TEXT SEGMENT

---

Re: [PATCH v3 4/4] drm/xe/guc: Track FAST_REQ H2Gs to report where errors came from

Intel-XE Archive on lore.kernel.org
 help / color / mirror / Atom feed

From: John Harrison <john.c.harrison@intel.com>
To: Michal Wajdeczko <michal.wajdeczko@intel.com>,
	<Intel-Xe@Lists.FreeDesktop.Org>
Cc: Daniele Ceraolo Spurio <daniele.ceraolospurio@intel.com>
Subject: Re: [PATCH v3 4/4] drm/xe/guc: Track FAST_REQ H2Gs to report where errors came from
Date: Mon, 12 May 2025 12:52:48 -0700	[thread overview]
Message-ID: <5c7bacb4-d1ba-4980-92df-085c4f405762@intel.com> (raw)
In-Reply-To: <9c82c88b-9d17-4954-ae84-a89e73773038@intel.com>

On 5/8/2025 1:11 PM, Michal Wajdeczko wrote:
> On 08.05.2025 03:34, John.C.Harrison@Intel.com wrote:
>> From: John Harrison <John.C.Harrison@Intel.com>
>>
>> Most H2G messages are FAST_REQ which means no synchronous response is
>> expected. The messages are sent as fire-and-forget with no tracking.
>> However, errors can still be returned when something goes unexpectedly
>> wrong. That leads to confusion due to not being able to match up the
>> error response to the originating H2G.
>>
>> So add support for tracking the FAST_REQ H2Gs and matching up an error
>> response to its originator. This is only enabled in XE_DEBUG builds
>> given that such errors should never happen in a working system and
>> there is an overhead for the tracking.
>>
>> Further, if XE_DEBUG_GUC is enabled then even more memory and time is
>> used to record the call stack of each H2G and report that with the
>> error. That makes it much easier to work out where a specific H2G came
>> from if there are multiple code paths that can send it.

---

Records of target positions
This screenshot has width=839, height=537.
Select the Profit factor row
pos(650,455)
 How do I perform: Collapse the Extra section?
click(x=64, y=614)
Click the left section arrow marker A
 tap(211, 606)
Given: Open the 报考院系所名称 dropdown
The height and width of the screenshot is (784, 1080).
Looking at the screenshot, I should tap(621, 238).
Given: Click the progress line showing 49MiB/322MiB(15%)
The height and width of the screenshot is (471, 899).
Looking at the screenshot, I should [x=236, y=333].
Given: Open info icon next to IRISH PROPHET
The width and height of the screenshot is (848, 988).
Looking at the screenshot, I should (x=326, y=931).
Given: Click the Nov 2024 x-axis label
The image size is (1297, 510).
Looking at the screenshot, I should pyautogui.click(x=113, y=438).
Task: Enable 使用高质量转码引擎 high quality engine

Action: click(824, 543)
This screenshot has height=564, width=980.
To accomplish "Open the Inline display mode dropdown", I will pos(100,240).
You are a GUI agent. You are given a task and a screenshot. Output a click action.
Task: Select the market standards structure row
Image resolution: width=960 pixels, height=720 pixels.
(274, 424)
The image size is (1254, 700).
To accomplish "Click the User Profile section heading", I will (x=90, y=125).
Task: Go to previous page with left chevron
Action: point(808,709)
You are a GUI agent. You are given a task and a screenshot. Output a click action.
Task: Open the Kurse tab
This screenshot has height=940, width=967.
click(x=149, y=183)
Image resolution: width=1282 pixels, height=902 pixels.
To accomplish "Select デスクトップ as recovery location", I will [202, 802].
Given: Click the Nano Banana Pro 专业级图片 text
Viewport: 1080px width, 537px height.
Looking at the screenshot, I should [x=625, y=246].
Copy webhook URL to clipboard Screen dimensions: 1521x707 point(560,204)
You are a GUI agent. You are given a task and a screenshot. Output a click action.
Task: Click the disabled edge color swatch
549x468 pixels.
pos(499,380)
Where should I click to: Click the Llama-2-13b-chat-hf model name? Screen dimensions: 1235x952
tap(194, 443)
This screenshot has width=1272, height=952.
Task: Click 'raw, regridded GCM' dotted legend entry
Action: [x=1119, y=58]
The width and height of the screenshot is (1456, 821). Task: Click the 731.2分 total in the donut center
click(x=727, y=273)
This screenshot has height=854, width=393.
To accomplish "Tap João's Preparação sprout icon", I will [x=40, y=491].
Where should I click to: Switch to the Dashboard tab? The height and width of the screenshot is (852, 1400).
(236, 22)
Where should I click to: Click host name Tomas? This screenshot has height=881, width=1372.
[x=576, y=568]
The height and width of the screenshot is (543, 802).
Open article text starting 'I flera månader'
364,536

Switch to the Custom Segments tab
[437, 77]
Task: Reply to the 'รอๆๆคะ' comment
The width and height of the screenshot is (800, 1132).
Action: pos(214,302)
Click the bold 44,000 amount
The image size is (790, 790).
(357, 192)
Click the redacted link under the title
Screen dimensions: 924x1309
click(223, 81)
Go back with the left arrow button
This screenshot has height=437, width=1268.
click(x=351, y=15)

---

EXERCISE TASK
According to the patch message, in which builds is the tracking of FAST_REQ H2Gs enabled? The listing is separate material and is unrelated to the patch message.

FINISHED EXERCISE
Only in XE_DEBUG builds.